で、あんまり、いい印象がなかった。主人公が、好きじゃなかったですからねぇ。昔から、意味もなくもてる男には、反感が(笑)まぁでも、女の子のキャラがたっているのは、とても印象的でした。

で、その後、大学の古典で「源氏物語」を勉強する様になって、その前後で、「あさきゆめみし」を読んだら、けっこうおもしろくて、しかも、古典の授業が、今までになく良くわかる(笑)ということがあって、何回か、自分のなかで「源氏物語」ブームがおきて、現在にいたります。

ということで、この「千年の黙」も、去年読んでいた井沢 元彦の「GEN 『源氏物語』秘録」も、そういう自分のなかの「源氏物語」マニアな部分で読んでいる1冊です。
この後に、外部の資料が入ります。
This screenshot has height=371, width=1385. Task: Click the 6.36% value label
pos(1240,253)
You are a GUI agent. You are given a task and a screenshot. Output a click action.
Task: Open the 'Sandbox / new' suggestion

今回の「千年の黙」は、現代から「源氏物語」の成立を推理していくお話ではなくて、「源氏物語」が書かれた時代そのものを舞台として、どうしてそれが、その時代すでに、今の様なかたちになったのかという謎に迫っていきます。
それも、名探偵・紫式部が(笑)
これは、けっこう、惹かれるシチュエーションでした。

3つのお話ができていて、1話は、「枕草子」にも書いてある猫騒動のお話。2話目、3話目が、源氏物語の成立についてのお話です。
マニアとしては、2話目、3話目が、刺激的で好きです。雰囲気は、1話目がいい感じです。

読む前は、もっと軽いお話を想像していたのですが、けっこう読むのに時間がかかりました。
でも、この人の人物評価は、けっこう、わたしには納得のいくものでした。

そう、やっぱり、そんな大往生は、ゆるされないですよねぇ。

あと、これを読んでいて思ったのは、なんか、「源氏物語」の成立…というか、書かれ方とか、読まれ方って、今の同人誌とかともしかしたらよく似ているのかも……と思った。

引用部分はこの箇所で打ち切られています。